In Pursuit of Significant Language — Mont Saint-Victoire



Rasheed Araeen. Mon St V, 1985
Acrylic on wood
Courtesy of the artist

This painterly construction is a homage to Paul Cezanne, its title an abbreviation of Mont Saint-Victoire, a mountain in Aix-en-Provence that is featured in a number of paintings by the French post-impressionist. Araeen was aware of Cezanne’s work almost from the beginning, as his early landscapes, painted in Karachi, betray an influence.
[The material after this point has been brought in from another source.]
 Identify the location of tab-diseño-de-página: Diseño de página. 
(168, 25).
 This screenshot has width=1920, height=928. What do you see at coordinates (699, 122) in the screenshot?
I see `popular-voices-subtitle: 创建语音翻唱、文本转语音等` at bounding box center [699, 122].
In many ways, the homage is justified by the understanding of the conceptual lineage of the work: Cezanne was the first painter of the 20th century to employ what is often called a ‘constructive brushstroke’. This means that Cezanne formed the shapes with equally sized brushstrokes of different color, similar to a lattice, instead of using quick brushstrokes, as Impressionist painters did, or reducing the size of the stroke in accordance with perspective depth. With Cezanne, writes art historian Richard Shiff, ‘each stroke tended to remain visibly distinct from its neighbors, causing viewers to become conscious of the painting as a contructive process, perhaps at the expence of its appearing as a coherent, fixed image’. Araeen’s homage is a rare example of the lattice structure becoming the groundwork for a figurative image.